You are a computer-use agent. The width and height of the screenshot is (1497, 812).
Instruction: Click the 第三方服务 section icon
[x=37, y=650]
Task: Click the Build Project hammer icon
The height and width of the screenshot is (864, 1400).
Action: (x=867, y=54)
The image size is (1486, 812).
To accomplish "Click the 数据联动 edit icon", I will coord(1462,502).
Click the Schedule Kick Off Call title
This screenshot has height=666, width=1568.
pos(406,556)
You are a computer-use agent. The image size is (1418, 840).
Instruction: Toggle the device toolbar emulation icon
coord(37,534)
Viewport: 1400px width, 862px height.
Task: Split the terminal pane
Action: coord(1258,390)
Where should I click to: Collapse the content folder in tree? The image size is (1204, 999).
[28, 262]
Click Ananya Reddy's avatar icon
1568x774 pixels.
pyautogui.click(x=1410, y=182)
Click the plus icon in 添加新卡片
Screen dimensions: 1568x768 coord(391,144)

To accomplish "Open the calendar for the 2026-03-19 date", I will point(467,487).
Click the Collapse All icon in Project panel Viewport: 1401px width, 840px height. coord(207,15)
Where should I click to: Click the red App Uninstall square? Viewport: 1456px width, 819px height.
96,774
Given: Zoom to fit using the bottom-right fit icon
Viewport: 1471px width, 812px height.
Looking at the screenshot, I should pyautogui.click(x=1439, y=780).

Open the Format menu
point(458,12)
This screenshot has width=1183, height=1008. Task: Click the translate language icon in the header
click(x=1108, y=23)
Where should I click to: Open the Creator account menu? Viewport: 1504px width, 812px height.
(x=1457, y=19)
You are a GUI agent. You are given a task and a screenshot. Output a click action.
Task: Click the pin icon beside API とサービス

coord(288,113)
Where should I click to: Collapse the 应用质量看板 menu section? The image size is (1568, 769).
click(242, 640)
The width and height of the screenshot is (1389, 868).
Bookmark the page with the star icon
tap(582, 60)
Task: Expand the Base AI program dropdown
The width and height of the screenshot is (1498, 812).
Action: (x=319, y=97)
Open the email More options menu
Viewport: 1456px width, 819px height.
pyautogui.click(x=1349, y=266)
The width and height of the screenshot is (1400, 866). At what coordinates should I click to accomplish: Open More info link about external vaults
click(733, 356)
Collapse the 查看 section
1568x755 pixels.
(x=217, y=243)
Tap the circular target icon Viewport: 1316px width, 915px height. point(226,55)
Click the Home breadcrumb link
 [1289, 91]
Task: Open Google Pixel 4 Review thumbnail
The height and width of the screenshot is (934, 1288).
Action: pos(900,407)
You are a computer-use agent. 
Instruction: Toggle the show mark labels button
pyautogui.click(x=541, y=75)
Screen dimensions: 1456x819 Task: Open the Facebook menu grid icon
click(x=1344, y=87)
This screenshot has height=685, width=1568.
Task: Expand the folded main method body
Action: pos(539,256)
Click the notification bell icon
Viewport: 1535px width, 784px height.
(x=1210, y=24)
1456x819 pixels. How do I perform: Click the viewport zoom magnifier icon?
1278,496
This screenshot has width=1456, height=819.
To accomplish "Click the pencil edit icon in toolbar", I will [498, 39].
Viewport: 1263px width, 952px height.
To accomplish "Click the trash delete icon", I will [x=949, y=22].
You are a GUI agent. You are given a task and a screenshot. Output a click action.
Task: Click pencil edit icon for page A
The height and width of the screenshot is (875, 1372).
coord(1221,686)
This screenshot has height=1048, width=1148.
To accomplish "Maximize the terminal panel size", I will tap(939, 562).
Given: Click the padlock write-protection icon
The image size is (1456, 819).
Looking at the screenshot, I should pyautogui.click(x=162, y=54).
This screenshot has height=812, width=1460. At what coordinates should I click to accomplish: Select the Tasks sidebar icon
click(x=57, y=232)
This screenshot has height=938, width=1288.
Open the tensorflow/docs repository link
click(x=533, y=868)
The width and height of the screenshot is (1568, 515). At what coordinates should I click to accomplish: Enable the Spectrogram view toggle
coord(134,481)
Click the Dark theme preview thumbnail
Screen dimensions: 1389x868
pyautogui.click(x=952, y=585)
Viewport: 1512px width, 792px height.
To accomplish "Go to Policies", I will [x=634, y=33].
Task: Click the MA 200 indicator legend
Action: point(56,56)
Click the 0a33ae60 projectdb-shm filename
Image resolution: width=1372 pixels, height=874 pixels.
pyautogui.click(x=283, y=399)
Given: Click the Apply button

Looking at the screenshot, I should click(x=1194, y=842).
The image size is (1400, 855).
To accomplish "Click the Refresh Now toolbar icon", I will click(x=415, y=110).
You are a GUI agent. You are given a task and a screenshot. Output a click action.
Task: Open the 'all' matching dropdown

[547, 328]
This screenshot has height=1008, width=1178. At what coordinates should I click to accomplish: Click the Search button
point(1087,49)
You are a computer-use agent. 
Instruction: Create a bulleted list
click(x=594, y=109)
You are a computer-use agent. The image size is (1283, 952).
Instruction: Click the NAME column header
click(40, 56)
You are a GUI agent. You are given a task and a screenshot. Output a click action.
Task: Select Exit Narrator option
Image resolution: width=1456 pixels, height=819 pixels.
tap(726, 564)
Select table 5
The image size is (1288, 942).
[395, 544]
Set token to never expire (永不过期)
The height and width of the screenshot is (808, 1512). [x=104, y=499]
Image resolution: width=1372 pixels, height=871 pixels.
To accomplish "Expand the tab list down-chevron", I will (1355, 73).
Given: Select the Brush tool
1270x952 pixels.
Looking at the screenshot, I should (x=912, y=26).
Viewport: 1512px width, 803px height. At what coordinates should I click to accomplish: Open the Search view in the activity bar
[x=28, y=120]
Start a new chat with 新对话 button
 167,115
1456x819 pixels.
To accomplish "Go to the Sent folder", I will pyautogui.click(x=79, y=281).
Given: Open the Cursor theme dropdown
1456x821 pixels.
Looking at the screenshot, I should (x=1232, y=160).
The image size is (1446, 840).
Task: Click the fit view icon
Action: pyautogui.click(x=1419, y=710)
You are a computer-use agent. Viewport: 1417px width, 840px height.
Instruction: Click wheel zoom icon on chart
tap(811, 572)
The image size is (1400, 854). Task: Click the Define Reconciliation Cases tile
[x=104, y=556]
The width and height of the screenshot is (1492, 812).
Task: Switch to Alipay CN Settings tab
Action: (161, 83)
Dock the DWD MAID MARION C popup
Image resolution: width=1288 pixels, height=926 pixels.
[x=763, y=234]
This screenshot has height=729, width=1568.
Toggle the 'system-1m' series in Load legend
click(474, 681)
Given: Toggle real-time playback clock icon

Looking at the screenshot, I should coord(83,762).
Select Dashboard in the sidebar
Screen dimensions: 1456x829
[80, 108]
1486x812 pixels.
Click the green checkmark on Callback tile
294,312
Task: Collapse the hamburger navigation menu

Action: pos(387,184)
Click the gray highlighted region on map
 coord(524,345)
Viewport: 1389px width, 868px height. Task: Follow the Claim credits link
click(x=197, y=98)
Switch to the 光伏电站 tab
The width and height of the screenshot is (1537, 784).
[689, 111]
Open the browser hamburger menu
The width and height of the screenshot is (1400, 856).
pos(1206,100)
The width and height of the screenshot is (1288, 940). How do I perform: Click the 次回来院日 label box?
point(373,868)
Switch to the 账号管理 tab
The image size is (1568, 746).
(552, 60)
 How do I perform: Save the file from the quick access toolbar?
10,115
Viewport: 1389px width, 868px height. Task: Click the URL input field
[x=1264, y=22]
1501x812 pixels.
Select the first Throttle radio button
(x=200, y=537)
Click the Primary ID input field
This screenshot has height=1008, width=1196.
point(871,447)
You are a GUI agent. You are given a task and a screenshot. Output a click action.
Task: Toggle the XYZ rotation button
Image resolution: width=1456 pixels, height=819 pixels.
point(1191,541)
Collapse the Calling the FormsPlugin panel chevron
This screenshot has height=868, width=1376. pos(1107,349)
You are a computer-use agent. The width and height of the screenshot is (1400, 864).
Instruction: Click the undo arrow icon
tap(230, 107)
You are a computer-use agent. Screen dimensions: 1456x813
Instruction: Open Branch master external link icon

● What is required: Please output the exact lines of the records above, beginning with the first and stopping after the line that holds "You are a computer-use agent. The image size is (1418, 840).", and nothing else.

● Output:
You are a computer-use agent. The width and height of the screenshot is (1497, 812).
Instruction: Click the 第三方服务 section icon
[x=37, y=650]
Task: Click the Build Project hammer icon
The height and width of the screenshot is (864, 1400).
Action: (x=867, y=54)
The image size is (1486, 812).
To accomplish "Click the 数据联动 edit icon", I will coord(1462,502).
Click the Schedule Kick Off Call title
This screenshot has height=666, width=1568.
pos(406,556)
You are a computer-use agent. The image size is (1418, 840).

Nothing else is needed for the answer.